Rocket warning sirens, which had sounded in Israeli towns near the border on Monday night, fell silent by morning.
The U.N. Middle East envoy Nickolay Mladenov told the Security Council on Tuesday he had been working with the Egyptians to secure a ceasefire.
"A fragile calm seems to have taken hold," he said.
Mladenov condemned indiscriminate firing of rockets by Hamas toward Israel as provocative acts that increased the risk of escalation and he urged maximum restraint by all parties.
The escalation was the biggest since November between Israel and Hamas. Israel launched three assaults against Palestinians living in the besieged Gaza Strip between 2007 and 2014.
In the 2014 Gaza war, more than 2,100 Palestinians were killed in seven weeks of fighting. Seven Israelis were killed.
Security is a major issue as Netanyahu, in power for a decade, faces his strongest electoral challenge from a centrist coalition led by an ex-general. Netanyahu is beset by corruption allegations which he denies. He says he has kept Israelis safe with a tough stance towards the Palestinians that could be weakened if he leaves office.
Meanwhile a peace process aimed at ending the Israel-Palestinian conflict based on a two-state solution has all but collapsed.
In Washington, Netanyahu met U.S. President Donald Trump, who reversed decades of U.S. policy to sign a proclamation recognising Israeli sovereignty over the Golan Heights, which Israel captured from Syria in the 1967 Middle East war.
A senior Israeli official said Trump s move was proof that Israel could retain land captured in what he called a "defensive war", an apparent suggestion of a permanent hold over other areas captured in 1967, such as parts of the West Bank and East Jerusalem.
"WE DON T WANT WAR"
The Israeli military blamed Hamas, the dominant armed group in Gaza, for Monday s initial strike that destroyed a house in Mishmeret, a village north of Tel Aviv. It said the rocket had been launched from the enclave, some 120 km (70 miles) away.
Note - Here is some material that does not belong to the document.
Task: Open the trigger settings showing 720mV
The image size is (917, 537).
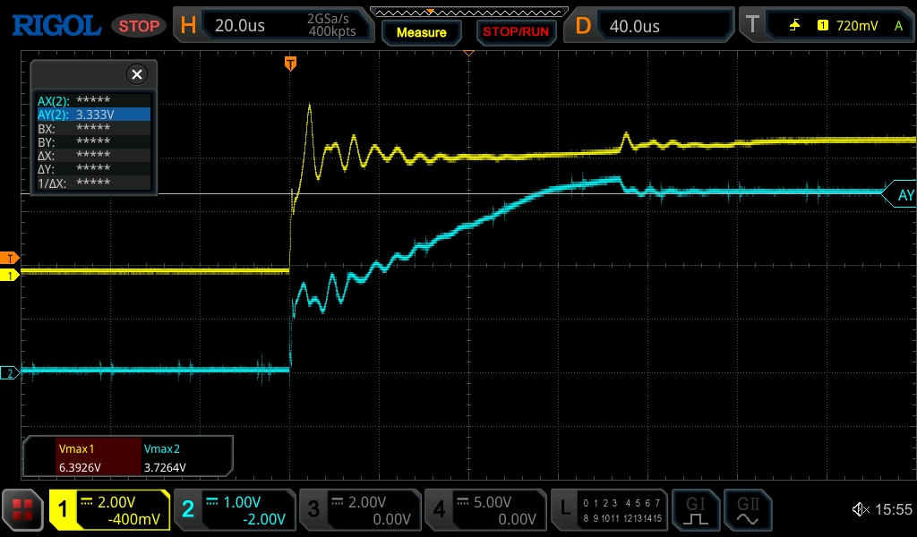Action: (824, 26)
Retaliatory Israeli air strikes in Gaza lit up the night sky and explosions rocked the densely-populated coastal enclave, destroying targets that included the office of Hamas leader Ismail Haniyeh. The militia said extra Israeli soldiers and tanks had been moved to the border.
In the morning, with the bombing having stopped, Gazans picked through the rubble of destroyed buildings to search for valuables and documents. Some Gaza universities were shut but schools were open, although many families kept children home.
"We don t want war, but if Israel wants it then what should we do? We ask our factions to respond," said Mohammad Sayed, 40. "But we hope Egypt reaches a deal to end this."
Gaza militants fired barrages of rockets into Israel late into Monday night. Some were shot down by Israeli defences and others landed in empty areas. Israel remained on high alert on Tuesday and ordered schools near the border closed and residents to stay near bomb shelters.
"I told my kids that everything is going to be all right and that it will be over. We trust the government will solve the problem," Eliav Vanunu, whose house in the Israeli border town of Sderot was damaged by a rocket on Monday night, said on Israel Radio.
Gaza is home to 2 million Palestinians, mostly descendants of people who fled or were driven from homes in Israel on its founding in 1948.
Israel captured the territory in the 1967 war but pulled out its troops and settlers in 2005. Hamas took control two years later, and since then Israel has maintained a security blockade that has brought Gaza s economy to a state of collapse.
In the past year, nearly 200 Palestinians and one Israeli soldier have been killed during demonstrations near the border by Palestinians seeking a lifting of the blockade and the right to return to homes in Israel. Israel says it has no choice but to use deadly force to protect the frontier from militants.